[Saved entries]
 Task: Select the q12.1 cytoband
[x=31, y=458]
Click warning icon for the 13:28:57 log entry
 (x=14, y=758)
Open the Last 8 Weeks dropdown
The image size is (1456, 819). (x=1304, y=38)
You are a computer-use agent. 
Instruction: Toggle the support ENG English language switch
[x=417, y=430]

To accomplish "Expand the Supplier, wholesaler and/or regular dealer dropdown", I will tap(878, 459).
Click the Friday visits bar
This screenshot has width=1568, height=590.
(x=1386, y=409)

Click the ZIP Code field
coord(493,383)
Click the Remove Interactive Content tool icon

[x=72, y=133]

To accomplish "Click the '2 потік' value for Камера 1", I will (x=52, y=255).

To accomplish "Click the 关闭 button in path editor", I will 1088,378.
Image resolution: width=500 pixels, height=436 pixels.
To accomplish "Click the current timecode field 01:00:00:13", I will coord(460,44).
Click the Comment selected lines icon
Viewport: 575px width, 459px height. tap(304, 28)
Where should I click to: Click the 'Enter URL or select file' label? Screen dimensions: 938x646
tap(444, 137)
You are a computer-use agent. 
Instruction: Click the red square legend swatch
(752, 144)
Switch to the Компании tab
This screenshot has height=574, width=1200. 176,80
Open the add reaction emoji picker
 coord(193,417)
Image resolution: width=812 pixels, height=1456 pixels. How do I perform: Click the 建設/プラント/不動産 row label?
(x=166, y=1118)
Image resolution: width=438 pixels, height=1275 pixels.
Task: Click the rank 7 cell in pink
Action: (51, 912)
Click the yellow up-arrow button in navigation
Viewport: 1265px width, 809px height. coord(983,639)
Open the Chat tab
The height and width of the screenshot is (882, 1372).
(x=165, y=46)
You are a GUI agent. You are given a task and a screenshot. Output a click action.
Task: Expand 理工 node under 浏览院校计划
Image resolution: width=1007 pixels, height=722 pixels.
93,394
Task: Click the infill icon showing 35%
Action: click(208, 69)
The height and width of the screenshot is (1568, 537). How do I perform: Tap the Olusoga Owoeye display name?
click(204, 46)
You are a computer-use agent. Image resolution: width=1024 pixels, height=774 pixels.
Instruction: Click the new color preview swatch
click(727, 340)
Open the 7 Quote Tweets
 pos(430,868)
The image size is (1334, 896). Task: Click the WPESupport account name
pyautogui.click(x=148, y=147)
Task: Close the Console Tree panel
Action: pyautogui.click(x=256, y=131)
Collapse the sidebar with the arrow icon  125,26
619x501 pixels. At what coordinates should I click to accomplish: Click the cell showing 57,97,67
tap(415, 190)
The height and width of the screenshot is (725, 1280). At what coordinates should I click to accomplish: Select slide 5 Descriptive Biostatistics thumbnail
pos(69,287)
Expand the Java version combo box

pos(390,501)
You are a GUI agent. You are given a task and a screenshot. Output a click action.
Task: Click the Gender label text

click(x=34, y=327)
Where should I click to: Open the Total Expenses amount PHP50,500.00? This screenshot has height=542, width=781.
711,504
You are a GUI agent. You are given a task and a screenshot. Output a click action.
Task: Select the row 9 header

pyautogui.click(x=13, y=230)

Task description – A reply should hold exactly the lines from the one containing "Collapse the sidebar" through the end of the data above, nothing more.

Response to this task –
Collapse the sidebar with the arrow icon  125,26
619x501 pixels. At what coordinates should I click to accomplish: Click the cell showing 57,97,67
tap(415, 190)
The height and width of the screenshot is (725, 1280). At what coordinates should I click to accomplish: Select slide 5 Descriptive Biostatistics thumbnail
pos(69,287)
Expand the Java version combo box

pos(390,501)
You are a GUI agent. You are given a task and a screenshot. Output a click action.
Task: Click the Gender label text

click(x=34, y=327)
Where should I click to: Open the Total Expenses amount PHP50,500.00? This screenshot has height=542, width=781.
711,504
You are a GUI agent. You are given a task and a screenshot. Output a click action.
Task: Select the row 9 header

pyautogui.click(x=13, y=230)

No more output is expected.